With the establishment of the warfare state by JFK, Nixon and Bush, since the passing of the last great Speaker the House has seen, and since the weakening of any form of law, order, commonsense, discipline or rationality in either House or Senate — LBJ was the last to be of anything like Rayburn’s mould — all of this has passed into the mists of time.
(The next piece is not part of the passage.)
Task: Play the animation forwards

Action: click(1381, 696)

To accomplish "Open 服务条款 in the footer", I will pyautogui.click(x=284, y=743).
Congress no longer has anything to say about the budget, though of course this does not cut down on its production of words, thunder, and massive random blunders.
-dlj.
Word missed: “appropriating,” (committees and subcommittees), to balance “authorizing” in the middle of secod paragraph.
-dlj.
Tax cuts and War Philip
http://www.motherjones.com/kevin-drum/2011/05/chart-day-where-debt-comes
Bush kept them off budget, the next administration had no choice but to swallow them.
It is evident that there is a rise (albeit modest) in the tax revenue intake (2007 vs. 2013) that rise is likely not significant if you take into account any inflationary influence. Having said that… The US has winded-down operations in Iraq and is in the midst of down-scaling presence and associated costs in Afghanistan.
So to the question: “what is it that we’re getting 40 percent more of?” We’re getting more folks that will likely never return to the work force, simply because you actually get more from the government than a potential employer.